For every line in the data below, check for the word "will", then state how many lines have it. Answer with the number only.

Collected data
##############################

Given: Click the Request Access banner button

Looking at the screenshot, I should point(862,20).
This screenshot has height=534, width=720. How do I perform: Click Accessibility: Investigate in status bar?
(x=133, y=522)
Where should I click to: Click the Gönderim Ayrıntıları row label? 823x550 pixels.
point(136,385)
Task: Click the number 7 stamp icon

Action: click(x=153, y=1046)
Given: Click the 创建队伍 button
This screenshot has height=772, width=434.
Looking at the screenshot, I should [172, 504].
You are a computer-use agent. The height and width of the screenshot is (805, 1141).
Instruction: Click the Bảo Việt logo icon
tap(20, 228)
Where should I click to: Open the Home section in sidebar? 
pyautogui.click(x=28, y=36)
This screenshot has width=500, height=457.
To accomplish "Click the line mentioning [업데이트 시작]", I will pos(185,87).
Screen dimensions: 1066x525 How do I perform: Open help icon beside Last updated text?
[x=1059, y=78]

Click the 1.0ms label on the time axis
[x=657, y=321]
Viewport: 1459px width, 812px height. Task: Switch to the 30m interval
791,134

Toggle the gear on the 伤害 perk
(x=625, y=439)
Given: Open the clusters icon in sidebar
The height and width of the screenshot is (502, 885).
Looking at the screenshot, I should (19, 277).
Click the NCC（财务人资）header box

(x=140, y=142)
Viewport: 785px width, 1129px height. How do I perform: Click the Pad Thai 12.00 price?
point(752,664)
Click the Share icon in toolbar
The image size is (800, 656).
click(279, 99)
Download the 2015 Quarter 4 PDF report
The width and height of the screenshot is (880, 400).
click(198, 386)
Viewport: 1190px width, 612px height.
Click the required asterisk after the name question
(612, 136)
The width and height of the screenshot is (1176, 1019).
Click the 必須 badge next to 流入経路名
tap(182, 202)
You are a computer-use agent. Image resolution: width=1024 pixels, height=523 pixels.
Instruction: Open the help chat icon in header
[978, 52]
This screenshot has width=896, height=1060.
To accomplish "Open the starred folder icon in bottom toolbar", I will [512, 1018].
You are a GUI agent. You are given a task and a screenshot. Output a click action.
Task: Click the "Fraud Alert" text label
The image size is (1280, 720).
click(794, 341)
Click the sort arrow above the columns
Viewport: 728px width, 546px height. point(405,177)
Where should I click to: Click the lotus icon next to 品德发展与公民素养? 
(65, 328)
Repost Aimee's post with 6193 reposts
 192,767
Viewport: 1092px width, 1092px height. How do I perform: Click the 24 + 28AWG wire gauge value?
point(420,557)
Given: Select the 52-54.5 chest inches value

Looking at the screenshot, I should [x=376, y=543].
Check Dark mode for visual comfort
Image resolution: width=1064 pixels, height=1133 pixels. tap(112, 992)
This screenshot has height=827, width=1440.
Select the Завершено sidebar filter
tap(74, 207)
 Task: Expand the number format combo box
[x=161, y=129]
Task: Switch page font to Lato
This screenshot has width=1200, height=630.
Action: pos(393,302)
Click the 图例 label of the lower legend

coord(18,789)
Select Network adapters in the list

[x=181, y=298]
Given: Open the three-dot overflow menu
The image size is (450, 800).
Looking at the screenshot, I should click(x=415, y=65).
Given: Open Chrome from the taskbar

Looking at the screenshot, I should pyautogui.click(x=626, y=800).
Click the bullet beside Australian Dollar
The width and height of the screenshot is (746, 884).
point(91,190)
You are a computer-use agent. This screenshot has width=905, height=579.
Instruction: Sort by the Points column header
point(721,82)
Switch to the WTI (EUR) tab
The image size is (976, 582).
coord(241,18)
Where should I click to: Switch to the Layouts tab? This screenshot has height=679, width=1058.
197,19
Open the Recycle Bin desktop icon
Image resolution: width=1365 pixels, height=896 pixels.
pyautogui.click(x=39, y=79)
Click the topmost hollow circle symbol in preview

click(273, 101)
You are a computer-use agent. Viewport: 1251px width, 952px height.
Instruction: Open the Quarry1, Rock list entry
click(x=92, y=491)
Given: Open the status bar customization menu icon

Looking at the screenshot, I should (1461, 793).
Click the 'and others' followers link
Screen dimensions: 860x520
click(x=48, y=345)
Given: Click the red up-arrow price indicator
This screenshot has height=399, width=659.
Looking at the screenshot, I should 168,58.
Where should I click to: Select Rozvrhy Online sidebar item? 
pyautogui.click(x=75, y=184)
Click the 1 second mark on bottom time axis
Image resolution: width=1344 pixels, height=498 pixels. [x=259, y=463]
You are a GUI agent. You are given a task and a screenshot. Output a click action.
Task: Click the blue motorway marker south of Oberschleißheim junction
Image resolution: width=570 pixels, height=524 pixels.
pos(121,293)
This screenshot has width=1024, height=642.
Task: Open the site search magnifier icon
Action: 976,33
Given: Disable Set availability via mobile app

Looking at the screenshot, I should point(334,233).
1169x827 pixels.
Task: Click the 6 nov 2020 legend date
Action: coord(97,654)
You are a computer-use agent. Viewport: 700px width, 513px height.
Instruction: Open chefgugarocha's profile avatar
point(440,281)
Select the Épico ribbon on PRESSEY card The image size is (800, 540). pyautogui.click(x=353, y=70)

##############################

## Expected answer
2